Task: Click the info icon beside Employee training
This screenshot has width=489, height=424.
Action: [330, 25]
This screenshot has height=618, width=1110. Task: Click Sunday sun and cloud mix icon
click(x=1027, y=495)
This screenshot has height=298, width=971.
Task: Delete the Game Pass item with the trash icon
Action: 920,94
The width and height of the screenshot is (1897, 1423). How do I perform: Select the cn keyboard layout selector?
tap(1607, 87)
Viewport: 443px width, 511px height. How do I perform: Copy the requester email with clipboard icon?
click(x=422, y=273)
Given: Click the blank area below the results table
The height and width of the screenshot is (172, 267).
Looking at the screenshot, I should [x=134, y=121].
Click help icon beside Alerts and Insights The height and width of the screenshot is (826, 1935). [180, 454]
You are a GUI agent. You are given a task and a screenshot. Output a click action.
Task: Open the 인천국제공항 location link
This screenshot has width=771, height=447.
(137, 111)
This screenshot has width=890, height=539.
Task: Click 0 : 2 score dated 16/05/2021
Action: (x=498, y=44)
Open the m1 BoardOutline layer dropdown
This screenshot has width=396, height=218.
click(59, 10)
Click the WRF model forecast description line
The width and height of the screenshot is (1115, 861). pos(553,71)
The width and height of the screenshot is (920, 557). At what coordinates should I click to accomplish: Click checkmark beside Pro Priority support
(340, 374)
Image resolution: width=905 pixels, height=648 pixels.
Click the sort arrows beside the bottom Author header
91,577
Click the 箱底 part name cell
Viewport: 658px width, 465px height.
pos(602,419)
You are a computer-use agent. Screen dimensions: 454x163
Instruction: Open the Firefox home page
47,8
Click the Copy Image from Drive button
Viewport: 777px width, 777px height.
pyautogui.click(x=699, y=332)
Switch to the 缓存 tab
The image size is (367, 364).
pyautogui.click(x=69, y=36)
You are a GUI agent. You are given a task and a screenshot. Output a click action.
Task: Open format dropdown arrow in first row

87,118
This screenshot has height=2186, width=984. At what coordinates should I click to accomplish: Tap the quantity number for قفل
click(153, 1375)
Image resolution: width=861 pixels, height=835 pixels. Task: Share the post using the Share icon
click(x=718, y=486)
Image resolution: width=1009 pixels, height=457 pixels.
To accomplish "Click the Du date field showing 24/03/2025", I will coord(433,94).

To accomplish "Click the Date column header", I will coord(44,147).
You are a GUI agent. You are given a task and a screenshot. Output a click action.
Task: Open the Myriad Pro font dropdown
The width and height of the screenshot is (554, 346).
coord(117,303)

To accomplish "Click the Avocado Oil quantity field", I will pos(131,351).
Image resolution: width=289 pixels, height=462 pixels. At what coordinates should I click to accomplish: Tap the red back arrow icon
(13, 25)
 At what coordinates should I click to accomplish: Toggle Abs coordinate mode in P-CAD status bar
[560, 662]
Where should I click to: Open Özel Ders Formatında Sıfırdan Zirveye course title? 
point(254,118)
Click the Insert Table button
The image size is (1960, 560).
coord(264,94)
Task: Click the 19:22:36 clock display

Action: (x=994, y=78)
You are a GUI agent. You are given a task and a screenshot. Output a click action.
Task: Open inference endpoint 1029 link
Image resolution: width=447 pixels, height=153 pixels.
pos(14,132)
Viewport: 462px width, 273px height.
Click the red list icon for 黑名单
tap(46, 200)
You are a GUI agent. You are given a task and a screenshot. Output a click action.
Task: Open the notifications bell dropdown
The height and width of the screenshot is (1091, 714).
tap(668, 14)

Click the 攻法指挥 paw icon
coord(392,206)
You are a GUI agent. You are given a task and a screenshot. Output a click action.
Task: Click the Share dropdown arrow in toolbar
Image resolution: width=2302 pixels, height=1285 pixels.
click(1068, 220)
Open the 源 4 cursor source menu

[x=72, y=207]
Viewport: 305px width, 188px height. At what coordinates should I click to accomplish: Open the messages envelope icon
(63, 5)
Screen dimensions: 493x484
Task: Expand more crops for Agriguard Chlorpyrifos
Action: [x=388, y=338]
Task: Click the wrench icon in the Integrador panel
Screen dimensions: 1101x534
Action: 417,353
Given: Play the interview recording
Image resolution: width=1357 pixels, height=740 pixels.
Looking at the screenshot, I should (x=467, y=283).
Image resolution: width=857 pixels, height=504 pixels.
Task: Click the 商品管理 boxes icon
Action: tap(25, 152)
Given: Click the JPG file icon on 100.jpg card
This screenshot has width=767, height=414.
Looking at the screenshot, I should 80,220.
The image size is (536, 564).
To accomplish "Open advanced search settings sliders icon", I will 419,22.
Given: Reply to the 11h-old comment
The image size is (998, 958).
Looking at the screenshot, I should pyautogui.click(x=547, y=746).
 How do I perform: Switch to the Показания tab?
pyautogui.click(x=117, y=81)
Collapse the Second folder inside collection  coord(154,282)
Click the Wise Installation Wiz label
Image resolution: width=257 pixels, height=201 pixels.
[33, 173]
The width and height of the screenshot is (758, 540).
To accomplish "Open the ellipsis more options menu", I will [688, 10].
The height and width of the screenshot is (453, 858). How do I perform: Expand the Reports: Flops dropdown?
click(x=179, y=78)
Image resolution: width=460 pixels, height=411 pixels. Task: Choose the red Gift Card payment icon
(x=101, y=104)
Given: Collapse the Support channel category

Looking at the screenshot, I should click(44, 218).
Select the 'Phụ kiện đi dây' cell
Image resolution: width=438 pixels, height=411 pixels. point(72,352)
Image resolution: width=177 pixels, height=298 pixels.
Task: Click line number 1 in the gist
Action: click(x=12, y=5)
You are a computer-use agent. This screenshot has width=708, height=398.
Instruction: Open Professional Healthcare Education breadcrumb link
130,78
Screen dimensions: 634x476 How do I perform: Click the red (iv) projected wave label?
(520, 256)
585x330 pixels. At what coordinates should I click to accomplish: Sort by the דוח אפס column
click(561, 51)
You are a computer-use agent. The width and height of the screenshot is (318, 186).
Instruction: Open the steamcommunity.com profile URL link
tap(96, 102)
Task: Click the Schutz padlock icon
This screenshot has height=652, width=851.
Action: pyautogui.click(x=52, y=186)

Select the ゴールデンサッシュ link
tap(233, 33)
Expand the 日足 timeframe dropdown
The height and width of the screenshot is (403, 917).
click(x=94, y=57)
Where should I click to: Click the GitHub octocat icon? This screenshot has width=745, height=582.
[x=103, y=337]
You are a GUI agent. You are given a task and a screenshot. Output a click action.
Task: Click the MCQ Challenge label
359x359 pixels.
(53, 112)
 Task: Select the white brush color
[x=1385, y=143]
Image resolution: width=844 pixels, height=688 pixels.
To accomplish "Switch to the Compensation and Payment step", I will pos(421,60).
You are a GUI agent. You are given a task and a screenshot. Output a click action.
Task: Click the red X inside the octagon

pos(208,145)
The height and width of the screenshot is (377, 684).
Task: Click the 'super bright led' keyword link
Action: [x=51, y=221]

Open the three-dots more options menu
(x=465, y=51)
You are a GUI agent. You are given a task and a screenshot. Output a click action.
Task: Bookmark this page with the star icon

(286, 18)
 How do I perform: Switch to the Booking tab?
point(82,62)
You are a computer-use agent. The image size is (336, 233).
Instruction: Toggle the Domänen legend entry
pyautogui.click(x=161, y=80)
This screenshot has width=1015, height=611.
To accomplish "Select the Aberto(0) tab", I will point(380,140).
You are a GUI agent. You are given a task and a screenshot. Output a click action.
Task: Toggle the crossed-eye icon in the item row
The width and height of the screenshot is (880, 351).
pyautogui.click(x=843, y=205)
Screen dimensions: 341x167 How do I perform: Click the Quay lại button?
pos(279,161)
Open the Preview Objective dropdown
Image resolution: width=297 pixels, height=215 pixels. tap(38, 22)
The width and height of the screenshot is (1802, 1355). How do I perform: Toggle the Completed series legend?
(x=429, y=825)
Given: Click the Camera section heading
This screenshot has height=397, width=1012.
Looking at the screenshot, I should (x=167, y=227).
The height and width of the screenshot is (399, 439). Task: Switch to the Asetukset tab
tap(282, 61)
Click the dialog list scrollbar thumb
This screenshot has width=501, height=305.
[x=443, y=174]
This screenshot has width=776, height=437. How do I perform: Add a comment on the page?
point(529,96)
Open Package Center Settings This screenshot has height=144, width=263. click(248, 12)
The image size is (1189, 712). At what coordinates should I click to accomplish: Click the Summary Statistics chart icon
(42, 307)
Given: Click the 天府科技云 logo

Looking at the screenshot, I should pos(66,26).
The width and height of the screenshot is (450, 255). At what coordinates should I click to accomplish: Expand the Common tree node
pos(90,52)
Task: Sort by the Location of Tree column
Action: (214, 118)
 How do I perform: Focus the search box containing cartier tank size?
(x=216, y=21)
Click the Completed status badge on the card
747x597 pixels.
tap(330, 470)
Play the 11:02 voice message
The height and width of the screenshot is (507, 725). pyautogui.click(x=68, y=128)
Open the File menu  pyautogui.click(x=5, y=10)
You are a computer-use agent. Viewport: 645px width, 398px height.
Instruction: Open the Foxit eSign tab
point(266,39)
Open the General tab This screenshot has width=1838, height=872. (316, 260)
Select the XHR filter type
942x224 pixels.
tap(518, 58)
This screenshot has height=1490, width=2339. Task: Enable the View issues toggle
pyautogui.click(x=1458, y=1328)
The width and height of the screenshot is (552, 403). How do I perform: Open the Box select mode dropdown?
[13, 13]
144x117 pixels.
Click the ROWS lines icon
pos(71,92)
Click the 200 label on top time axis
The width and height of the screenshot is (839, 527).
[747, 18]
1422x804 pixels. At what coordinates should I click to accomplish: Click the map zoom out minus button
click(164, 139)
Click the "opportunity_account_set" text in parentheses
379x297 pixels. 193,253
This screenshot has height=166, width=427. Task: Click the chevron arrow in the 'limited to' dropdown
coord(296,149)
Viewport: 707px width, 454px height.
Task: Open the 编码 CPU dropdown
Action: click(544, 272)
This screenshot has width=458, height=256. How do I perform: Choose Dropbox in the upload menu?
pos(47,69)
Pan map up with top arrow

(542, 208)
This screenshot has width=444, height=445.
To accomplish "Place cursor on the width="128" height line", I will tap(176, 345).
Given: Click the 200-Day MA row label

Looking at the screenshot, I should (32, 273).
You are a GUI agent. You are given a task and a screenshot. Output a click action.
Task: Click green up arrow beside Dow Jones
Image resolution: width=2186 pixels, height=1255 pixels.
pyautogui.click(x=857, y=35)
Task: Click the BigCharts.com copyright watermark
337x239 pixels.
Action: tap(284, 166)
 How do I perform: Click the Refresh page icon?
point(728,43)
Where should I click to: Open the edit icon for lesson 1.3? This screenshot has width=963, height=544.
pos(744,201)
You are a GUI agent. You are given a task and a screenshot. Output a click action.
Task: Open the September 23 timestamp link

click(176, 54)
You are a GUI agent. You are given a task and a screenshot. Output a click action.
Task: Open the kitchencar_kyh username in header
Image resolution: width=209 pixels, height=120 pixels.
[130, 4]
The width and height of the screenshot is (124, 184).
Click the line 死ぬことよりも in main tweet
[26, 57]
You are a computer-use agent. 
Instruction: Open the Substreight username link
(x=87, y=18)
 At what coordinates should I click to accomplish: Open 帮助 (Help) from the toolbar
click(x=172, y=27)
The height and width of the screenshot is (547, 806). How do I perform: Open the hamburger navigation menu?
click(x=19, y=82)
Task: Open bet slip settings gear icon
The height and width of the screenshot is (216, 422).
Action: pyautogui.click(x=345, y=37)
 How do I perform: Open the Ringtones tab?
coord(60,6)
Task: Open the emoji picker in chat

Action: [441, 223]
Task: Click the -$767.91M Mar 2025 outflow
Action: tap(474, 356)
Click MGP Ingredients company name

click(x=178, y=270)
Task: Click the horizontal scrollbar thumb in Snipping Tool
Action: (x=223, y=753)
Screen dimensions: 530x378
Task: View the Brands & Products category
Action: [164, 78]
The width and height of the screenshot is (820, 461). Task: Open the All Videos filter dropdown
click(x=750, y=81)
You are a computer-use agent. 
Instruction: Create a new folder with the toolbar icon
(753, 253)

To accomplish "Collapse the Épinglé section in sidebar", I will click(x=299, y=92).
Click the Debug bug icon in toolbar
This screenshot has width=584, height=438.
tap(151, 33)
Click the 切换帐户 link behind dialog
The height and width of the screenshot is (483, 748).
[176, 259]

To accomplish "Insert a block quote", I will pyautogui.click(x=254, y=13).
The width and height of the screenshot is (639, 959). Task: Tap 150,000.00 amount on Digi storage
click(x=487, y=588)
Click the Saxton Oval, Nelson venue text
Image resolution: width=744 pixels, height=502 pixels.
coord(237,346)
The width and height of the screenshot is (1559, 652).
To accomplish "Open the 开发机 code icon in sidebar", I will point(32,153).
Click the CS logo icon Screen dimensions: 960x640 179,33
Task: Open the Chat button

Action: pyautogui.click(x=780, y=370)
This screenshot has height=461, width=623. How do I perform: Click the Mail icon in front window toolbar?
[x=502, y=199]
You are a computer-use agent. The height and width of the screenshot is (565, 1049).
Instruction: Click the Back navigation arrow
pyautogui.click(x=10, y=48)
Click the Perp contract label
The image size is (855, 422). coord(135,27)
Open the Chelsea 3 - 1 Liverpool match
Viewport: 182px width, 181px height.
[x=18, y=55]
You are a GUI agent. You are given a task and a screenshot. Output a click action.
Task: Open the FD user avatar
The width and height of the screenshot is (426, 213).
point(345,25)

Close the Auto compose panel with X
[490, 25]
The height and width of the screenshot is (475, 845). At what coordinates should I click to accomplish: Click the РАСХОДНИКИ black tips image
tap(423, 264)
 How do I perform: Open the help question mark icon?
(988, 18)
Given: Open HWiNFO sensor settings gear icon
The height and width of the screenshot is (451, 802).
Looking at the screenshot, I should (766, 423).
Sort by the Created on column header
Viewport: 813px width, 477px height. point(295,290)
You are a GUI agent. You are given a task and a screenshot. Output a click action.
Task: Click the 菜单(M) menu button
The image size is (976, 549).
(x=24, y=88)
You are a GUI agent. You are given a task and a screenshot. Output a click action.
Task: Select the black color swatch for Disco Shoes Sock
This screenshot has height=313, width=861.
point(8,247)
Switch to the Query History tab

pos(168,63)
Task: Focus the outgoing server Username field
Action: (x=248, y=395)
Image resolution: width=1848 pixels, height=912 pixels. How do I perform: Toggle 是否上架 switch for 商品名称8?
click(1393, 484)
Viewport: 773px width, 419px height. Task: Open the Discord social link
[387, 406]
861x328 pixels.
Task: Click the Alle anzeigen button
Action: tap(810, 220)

=======

§ **Cosa devi fare**:
Sostituisci "Employee training" con "Safety training" e riscrivi le righe dall'inizio dei record fino a quella che contiene "Action: 920,94", compresa, lasciando invariato tutto il resto. Riporta soltanto queste righe.

§ **Risultato richiesto**:
Task: Click the info icon beside Safety training
This screenshot has width=489, height=424.
Action: [330, 25]
This screenshot has height=618, width=1110. Task: Click Sunday sun and cloud mix icon
click(x=1027, y=495)
This screenshot has height=298, width=971.
Task: Delete the Game Pass item with the trash icon
Action: 920,94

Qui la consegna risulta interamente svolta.